Joseph reports that the United States has experienced the dichotomy of racial progress and backlash during the Third Reconstruction, adding that there is uncertainty regarding who will win this narrative war. Many anti-racist books have been published (e.g., The 1619 Project) during this era, followed by protests against critical race theory, because some declare that the nation’s children are being indoctrinated. Texas, Florida, and other states have banned the teaching of critical race theory.
Joseph argues that banning critical race theory also suppresses the teaching of American history, women’s history, labor history, Latinx history, Asian Pacific Islander history, and the history of other marginalized groups. He believes the United States has seen amazing racial equity and progress, but he notes the backlash against the teaching and talking about this history as perceived by some as “un-American and unpatriotic.” This, he says, goes back to the Confederacy, and we have been here before: Slavery is our country’s “original sin,” and we are still grappling with it during this period of the Third Reconstruction.
Joseph emphasizes the importance of storytelling in the teaching of history to better understand it. Storytelling in our families, he said, is vital for children to better understand their history. Stories about family, community, and the nation are the most powerful tools we have as individuals. Stories can also be used to divide and destroy communities and societies. History, he believes, is the present and the future, not just the past. History has a role to play in creating a beloved community.
Joseph asked the audience the following questions: What is the story that we are going to tell future generations? Are we going to lie and mythologize American history (“settler colonialism”)? Are we going to marginalize Black, Hispanic, and Asian women and other groups? Other questions Joseph posed that we need to mention in the teaching of American history are: the atrocities that have been done to some other groups; how to not “paper over” our differences and not lie about the past to create an oppressive consensus for future generations; or do we choose a different path? Joseph believes that what we need to do is create a “beloved community” that was the core of Dr. Martin Luther King Jr.’s advocacy.

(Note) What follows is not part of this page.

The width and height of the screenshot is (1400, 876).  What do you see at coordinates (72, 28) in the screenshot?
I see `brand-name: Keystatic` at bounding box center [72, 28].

Joseph’s soaring rhetoric was inspiring and informative. As a historian, he skillfully outlined the eras of America’s racial history. At the same time, he did not include specifics to match his rhetoric of a “beloved community.” For the Third Reconstruction movement to succeed, he said, it will need to be matched by political allies who can turn activism into legislation. The United States needs to have a modern equivalent of President Lyndon Johnson who can translate the groundswell of Black Lives Matter activism and public support into legislation that will help our country achieve racial equality and create a “beloved community.”